- _Work to do_:
Can you format all the data below as a Markdown table with the columns "No." and "Line", giving each line its own numbered row and leaving out blank lines?

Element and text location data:

[START]

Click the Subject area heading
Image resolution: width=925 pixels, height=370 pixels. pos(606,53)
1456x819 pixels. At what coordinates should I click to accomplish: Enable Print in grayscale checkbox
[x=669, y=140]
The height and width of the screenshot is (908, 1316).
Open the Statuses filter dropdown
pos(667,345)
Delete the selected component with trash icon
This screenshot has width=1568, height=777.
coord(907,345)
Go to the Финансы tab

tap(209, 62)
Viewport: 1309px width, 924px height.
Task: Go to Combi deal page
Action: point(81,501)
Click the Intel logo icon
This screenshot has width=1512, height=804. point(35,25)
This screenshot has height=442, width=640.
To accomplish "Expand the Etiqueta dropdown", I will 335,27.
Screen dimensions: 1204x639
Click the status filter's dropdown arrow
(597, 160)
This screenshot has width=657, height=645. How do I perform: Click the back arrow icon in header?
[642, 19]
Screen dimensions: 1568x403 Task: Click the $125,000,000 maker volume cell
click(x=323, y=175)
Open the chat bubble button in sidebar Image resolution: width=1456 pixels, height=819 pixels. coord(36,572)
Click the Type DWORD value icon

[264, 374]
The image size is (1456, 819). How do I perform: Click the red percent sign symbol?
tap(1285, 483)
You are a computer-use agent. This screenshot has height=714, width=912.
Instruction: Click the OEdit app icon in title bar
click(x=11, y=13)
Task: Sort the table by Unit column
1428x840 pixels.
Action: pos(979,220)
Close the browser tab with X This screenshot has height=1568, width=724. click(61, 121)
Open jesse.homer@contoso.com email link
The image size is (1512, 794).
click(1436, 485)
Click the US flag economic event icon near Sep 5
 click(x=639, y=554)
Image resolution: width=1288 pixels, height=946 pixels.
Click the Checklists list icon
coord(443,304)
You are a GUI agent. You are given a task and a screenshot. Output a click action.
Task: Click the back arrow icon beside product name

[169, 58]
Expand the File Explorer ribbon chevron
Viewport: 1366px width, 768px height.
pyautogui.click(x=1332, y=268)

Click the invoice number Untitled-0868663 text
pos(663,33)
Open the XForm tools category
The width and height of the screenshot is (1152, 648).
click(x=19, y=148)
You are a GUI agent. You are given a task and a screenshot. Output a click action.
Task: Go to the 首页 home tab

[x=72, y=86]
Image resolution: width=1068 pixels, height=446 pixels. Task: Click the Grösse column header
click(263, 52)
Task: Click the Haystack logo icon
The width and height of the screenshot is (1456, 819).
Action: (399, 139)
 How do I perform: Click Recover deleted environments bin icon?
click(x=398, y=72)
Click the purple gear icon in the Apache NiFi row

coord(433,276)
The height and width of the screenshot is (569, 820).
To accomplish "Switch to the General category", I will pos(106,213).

[END]

- _Task result_:
| No. | Line |
|---|---|
| 1 | Click the Subject area heading |
| 2 | Image resolution: width=925 pixels, height=370 pixels. pos(606,53) |
| 3 | 1456x819 pixels. At what coordinates should I click to accomplish: Enable Print in grayscale checkbox |
| 4 | [x=669, y=140] |
| 5 | The height and width of the screenshot is (908, 1316). |
| 6 | Open the Statuses filter dropdown |
| 7 | pos(667,345) |
| 8 | Delete the selected component with trash icon |
| 9 | This screenshot has width=1568, height=777. |
| 10 | coord(907,345) |
| 11 | Go to the Финансы tab |
| 12 | tap(209, 62) |
| 13 | Viewport: 1309px width, 924px height. |
| 14 | Task: Go to Combi deal page |
| 15 | Action: point(81,501) |
| 16 | Click the Intel logo icon |
| 17 | This screenshot has width=1512, height=804. point(35,25) |
| 18 | This screenshot has height=442, width=640. |
| 19 | To accomplish "Expand the Etiqueta dropdown", I will 335,27. |
| 20 | Screen dimensions: 1204x639 |
| 21 | Click the status filter's dropdown arrow |
| 22 | (597, 160) |
| 23 | This screenshot has width=657, height=645. How do I perform: Click the back arrow icon in header? |
| 24 | [642, 19] |
| 25 | Screen dimensions: 1568x403 Task: Click the $125,000,000 maker volume cell |
| 26 | click(x=323, y=175) |
| 27 | Open the chat bubble button in sidebar Image resolution: width=1456 pixels, height=819 pixels. coord(36,572) |
| 28 | Click the Type DWORD value icon |
| 29 | [264, 374] |
| 30 | The image size is (1456, 819). How do I perform: Click the red percent sign symbol? |
| 31 | tap(1285, 483) |
| 32 | You are a computer-use agent. This screenshot has height=714, width=912. |
| 33 | Instruction: Click the OEdit app icon in title bar |
| 34 | click(x=11, y=13) |
| 35 | Task: Sort the table by Unit column |
| 36 | 1428x840 pixels. |
| 37 | Action: pos(979,220) |
| 38 | Close the browser tab with X This screenshot has height=1568, width=724. click(61, 121) |
| 39 | Open jesse.homer@contoso.com email link |
| 40 | The image size is (1512, 794). |
| 41 | click(1436, 485) |
| 42 | Click the US flag economic event icon near Sep 5 |
| 43 |  click(x=639, y=554) |
| 44 | Image resolution: width=1288 pixels, height=946 pixels. |
| 45 | Click the Checklists list icon |
| 46 | coord(443,304) |
| 47 | You are a GUI agent. You are given a task and a screenshot. Output a click action. |
| 48 | Task: Click the back arrow icon beside product name |
| 49 | [169, 58] |
| 50 | Expand the File Explorer ribbon chevron |
| 51 | Viewport: 1366px width, 768px height. |
| 52 | pyautogui.click(x=1332, y=268) |
| 53 | Click the invoice number Untitled-0868663 text |
| 54 | pos(663,33) |
| 55 | Open the XForm tools category |
| 56 | The width and height of the screenshot is (1152, 648). |
| 57 | click(x=19, y=148) |
| 58 | You are a GUI agent. You are given a task and a screenshot. Output a click action. |
| 59 | Task: Go to the 首页 home tab |
| 60 | [x=72, y=86] |
| 61 | Image resolution: width=1068 pixels, height=446 pixels. Task: Click the Grösse column header |
| 62 | click(263, 52) |
| 63 | Task: Click the Haystack logo icon |
| 64 | The width and height of the screenshot is (1456, 819). |
| 65 | Action: (399, 139) |
| 66 |  How do I perform: Click Recover deleted environments bin icon? |
| 67 | click(x=398, y=72) |
| 68 | Click the purple gear icon in the Apache NiFi row |
| 69 | coord(433,276) |
| 70 | The height and width of the screenshot is (569, 820). |
| 71 | To accomplish "Switch to the General category", I will pos(106,213). |